С богом! С богом теперь никуда ездить нельзя, дед! Только с именем и портретом товарища Сталина. Очир вырезал портрет из газеты и приклеил на картон. Картон воткнул в уголок ветрового стекла. Вот он, наш единственный оберег, а всех божеств вместе с их служителями в этом году ликвидировали окончательно и бесповоротно.
Для Чагдара вера закончилась еще в 1918-м. Буддисты считают, что нет лучшего учителя, чем враг, и бакша Сарцынов должен был принять сожжение Иловайского хурула бесстрастно, а он нарушил одну из основных заповедей и дал волю своему гневу, к тому же жестоко избил невинного человека, стремившегося, хоть и не сумевшего предотвратить пожар. Бакша вскоре умер то ли от холеры, то ли от тифа.

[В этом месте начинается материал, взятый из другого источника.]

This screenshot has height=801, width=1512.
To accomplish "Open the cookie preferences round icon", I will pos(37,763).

Сейчас как раз проезжали взгорок, где раньше стоял хурул, а теперь вольно раскинулся заросший бурьяном пустырь, и на лысых затылках каменных фундаментов грелись ящерицы и змеи. И хоть Иловайский после Гражданской сплошь заселен пришлыми, никто из них не осмелился обосноваться на месте бывшего храма или выпасать там скот.
Дордже вдруг с неожиданной силой сжал правое предплечье Чагдара.

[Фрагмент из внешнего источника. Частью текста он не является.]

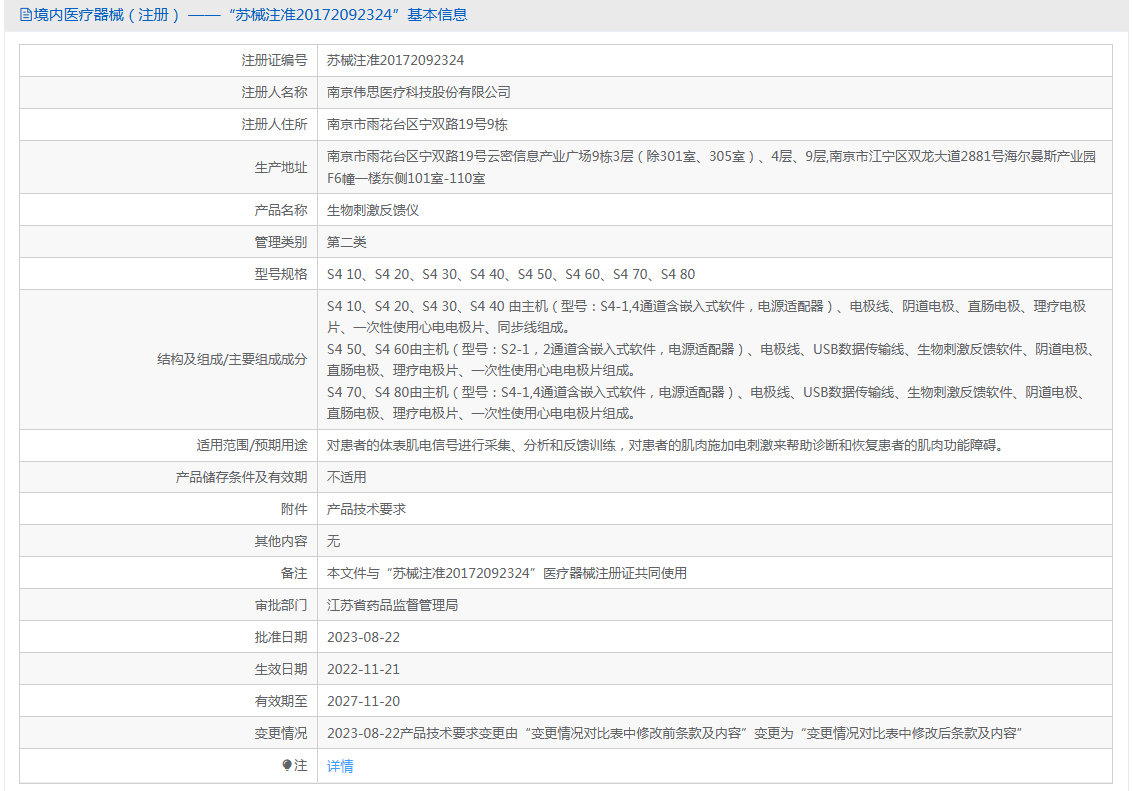The height and width of the screenshot is (791, 1133).
Task: Click the effective date 2022-11-21
Action: [x=363, y=669]
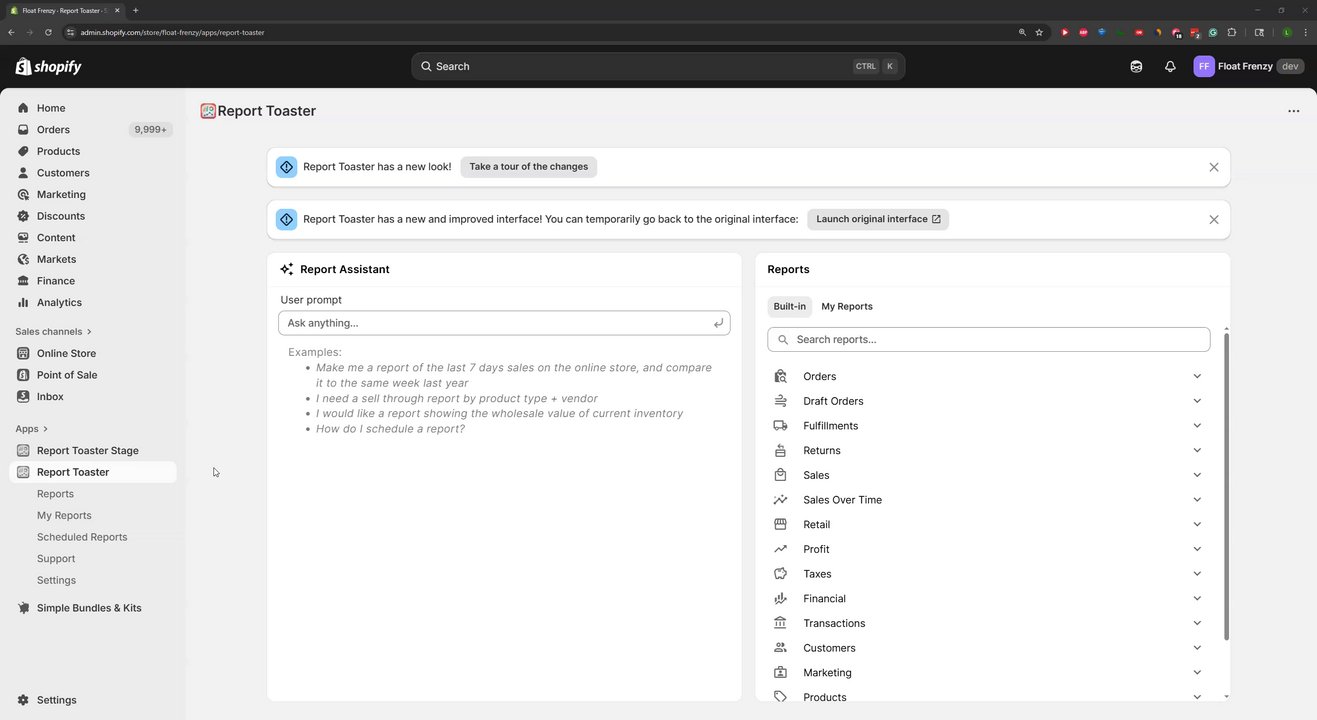
Task: Open the Shopify Sidekick icon in top bar
Action: [1136, 67]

– Что? Что случилось? – попытался перекричать Чагдар рокот мотора, а Дордже уже стоял на широко расставленных ногах, сложив руки над темечком свечкой, как делал всегда в начале каждого простирания. Чагдар схватил Дордже за ногу, чтобы брат не вывалился из кузова, и приподнялся над бортом.

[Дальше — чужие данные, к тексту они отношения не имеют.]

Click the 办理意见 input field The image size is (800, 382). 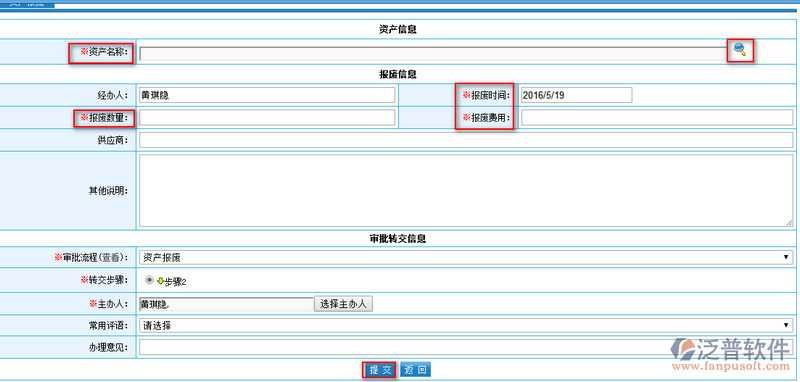tap(466, 348)
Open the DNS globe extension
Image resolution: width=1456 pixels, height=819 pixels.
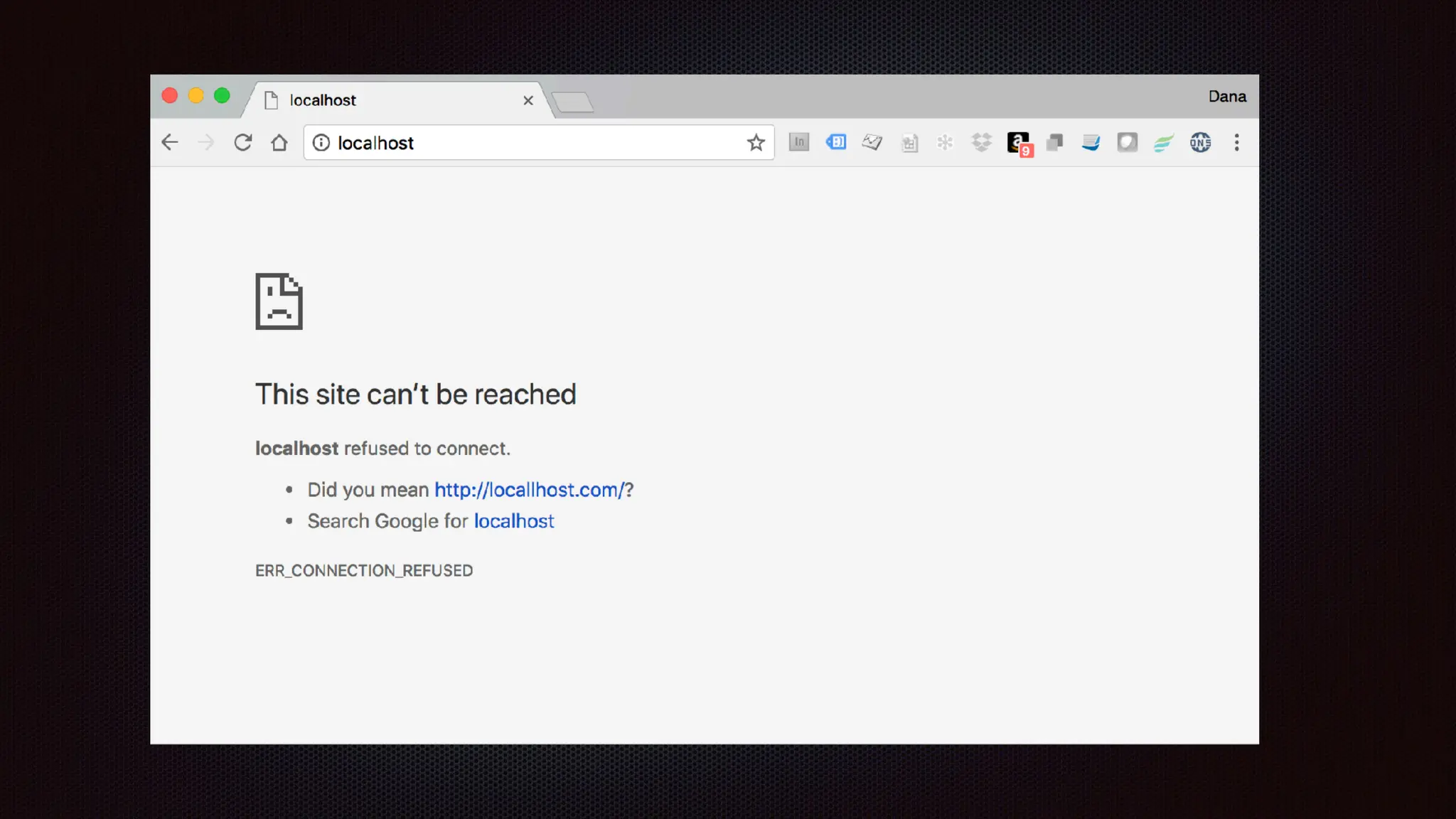(x=1200, y=143)
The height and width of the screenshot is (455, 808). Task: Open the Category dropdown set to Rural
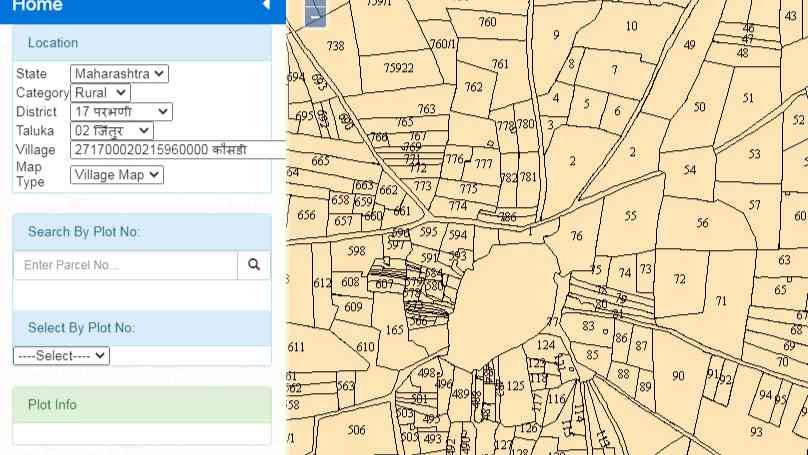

В зыбких потоках утреннего пара, поднимавшегося с земли, сквозь тонкую пылевую взвесь из-под колес машины, высился чуть колеблющийся храм-сюме, яркий, как хорошее топленое масло, с большими прозрачными окнами, насквозь пронизанными восходящим солнцем. Остроконечный шпиль-ганчжир на макушке многоярусной крыши радостно сиял свежей позолотой. Чагдар разглядел даже беленную известью изгородь, из которой в 1918-м бакша Сарцынов выдернул дрын…
Храм мелко подрагивал и раскачивался, будто пытался оторваться от фундамента, будто кто-то невидимый тянул его сверху за шпиль. Но это же обман зрения! Если храм настоящий, он должен отбрасывать тень! Чагдар, балансируя, вскочил на ноги… Хурул отбрасывал тень! Только ложилась она не с западной, а с восточной стороны, что противоречило всем естественным законам… Чагдару стало до тошноты страшно. Что если он тоже безумен, как младший брат? Чагдар присел, зажмурил глаза до боли в скулах и принялся медленно считать до ста восьми. Он не сразу понял, почему назначил себе именно это число для счета, но потом сообразил, что именно столько бусин в буддистских четках…
Когда Чагдар опасливо приоткрыл один глаз, пригорок был пуст. Дордже лежал в позе простирания, лоб его бился о днище. Надо будет на станции вымыть ему лицо и почистить одежку, устало подумал Чагдар, извозился весь в пыли, такого грязного проводник в поезд не пустит.